On Sun, Mar 27, 2011 at 9:41 AM, Brent Spillner <spillner@acm.org> wrote:
"What I consider especially strange from an algebraic point of view, is to automatically promote a signed integer type to its corresponding unsigned integer type, when >an arithmetic expression contains both signed and unsigned integer types. Shouldn't it be the other way round? Or wouldn't it be even better, if there would be no >automatic conversion at all? At least from an algebraic point of view, any natural number is also an integer, not vice versa like in C."

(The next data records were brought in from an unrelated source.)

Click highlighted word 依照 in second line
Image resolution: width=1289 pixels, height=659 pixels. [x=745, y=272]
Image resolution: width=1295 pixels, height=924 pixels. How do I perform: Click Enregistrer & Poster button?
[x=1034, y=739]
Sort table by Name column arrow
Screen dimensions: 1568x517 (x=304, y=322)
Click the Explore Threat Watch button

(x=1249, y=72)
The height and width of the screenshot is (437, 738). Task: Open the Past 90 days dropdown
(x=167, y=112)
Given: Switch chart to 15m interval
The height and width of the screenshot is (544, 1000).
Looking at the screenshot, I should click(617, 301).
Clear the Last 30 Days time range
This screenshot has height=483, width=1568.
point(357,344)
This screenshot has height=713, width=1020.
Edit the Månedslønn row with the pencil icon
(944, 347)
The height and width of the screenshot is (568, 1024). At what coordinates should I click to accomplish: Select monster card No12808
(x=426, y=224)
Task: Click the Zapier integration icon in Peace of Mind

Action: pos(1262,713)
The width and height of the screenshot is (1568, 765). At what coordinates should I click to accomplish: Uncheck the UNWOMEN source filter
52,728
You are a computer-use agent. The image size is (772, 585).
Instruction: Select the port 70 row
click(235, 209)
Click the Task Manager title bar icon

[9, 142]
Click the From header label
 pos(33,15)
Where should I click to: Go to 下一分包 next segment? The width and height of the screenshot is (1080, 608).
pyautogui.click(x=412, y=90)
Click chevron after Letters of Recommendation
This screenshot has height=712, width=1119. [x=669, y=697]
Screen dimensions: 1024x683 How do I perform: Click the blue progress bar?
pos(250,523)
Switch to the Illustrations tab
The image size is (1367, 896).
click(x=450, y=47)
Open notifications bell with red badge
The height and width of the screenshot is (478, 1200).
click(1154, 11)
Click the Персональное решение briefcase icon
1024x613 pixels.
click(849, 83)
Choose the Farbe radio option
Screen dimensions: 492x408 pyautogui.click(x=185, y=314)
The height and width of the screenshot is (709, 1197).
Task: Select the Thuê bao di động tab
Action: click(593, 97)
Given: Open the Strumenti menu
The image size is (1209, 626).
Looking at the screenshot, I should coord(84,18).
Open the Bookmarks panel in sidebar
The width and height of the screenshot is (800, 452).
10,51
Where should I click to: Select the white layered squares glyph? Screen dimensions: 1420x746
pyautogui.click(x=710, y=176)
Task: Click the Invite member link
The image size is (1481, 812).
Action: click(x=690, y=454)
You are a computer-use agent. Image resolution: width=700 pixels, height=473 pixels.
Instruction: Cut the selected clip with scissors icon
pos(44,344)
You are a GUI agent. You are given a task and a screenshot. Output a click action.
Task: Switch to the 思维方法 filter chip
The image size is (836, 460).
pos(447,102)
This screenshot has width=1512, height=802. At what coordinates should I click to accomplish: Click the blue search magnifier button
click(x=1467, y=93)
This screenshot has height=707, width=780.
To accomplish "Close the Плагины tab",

To be precise, this happens only when the rank of the unsigned type is greater than or equal to that of the signed type. In the case where both operands have non-negative values, this minimizes the risk of overflow during addition or multiplication. When performing an operation on a unsigned value and a signed value (or subtracting a unsigned value from a signed positive value of lesser magnitude), it is incumbent upon the programmer to have some notion of what he or she is doing. I believe the rationale may be that signed values are the default, so if you went out of your way to declare something as unsigned then you're accepting some responsibility for using it appropriately. Note also that (at least in ANSI C) when performing arithmetic between an unsigned value and a signed value of higher rank, the promotion is to the signed type--- so the "promote to the 'larger' type" principle is consistently applied across the board, particularly if you consider unsigned types "larger" than the signed equivalent (seems reasonable to me given how uncommon negative values are in most integer code.)